Instructions for the task:
Copy the items exactly, from the first line through the line that contains "point(1003,97)", with both ends included.

╔══

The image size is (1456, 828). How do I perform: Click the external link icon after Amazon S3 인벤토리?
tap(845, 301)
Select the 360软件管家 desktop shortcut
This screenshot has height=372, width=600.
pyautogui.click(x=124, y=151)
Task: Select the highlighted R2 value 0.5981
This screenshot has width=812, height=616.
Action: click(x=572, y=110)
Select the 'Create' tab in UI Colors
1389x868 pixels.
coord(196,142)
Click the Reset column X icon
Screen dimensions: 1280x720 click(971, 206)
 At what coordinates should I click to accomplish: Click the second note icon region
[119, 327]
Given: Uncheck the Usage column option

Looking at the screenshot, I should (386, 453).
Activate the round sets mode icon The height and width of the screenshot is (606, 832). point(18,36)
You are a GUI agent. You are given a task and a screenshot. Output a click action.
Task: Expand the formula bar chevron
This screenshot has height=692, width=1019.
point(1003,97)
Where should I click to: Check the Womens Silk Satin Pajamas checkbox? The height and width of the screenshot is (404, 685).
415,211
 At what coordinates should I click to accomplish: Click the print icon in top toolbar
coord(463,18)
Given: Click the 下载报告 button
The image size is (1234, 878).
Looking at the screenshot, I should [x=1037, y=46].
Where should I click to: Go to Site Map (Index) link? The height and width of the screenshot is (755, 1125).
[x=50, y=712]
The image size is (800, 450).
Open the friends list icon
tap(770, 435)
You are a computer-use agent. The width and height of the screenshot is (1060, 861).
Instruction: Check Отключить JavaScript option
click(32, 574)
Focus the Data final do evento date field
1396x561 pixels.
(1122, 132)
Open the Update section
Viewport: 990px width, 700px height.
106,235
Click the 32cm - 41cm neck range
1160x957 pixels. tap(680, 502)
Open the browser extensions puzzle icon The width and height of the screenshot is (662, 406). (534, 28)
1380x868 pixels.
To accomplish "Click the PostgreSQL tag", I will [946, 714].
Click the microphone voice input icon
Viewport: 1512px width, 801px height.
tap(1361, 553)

╚══

Answer for the task:
The image size is (1456, 828). How do I perform: Click the external link icon after Amazon S3 인벤토리?
tap(845, 301)
Select the 360软件管家 desktop shortcut
This screenshot has height=372, width=600.
pyautogui.click(x=124, y=151)
Task: Select the highlighted R2 value 0.5981
This screenshot has width=812, height=616.
Action: click(x=572, y=110)
Select the 'Create' tab in UI Colors
1389x868 pixels.
coord(196,142)
Click the Reset column X icon
Screen dimensions: 1280x720 click(971, 206)
 At what coordinates should I click to accomplish: Click the second note icon region
[119, 327]
Given: Uncheck the Usage column option

Looking at the screenshot, I should (386, 453).
Activate the round sets mode icon The height and width of the screenshot is (606, 832). point(18,36)
You are a GUI agent. You are given a task and a screenshot. Output a click action.
Task: Expand the formula bar chevron
This screenshot has height=692, width=1019.
point(1003,97)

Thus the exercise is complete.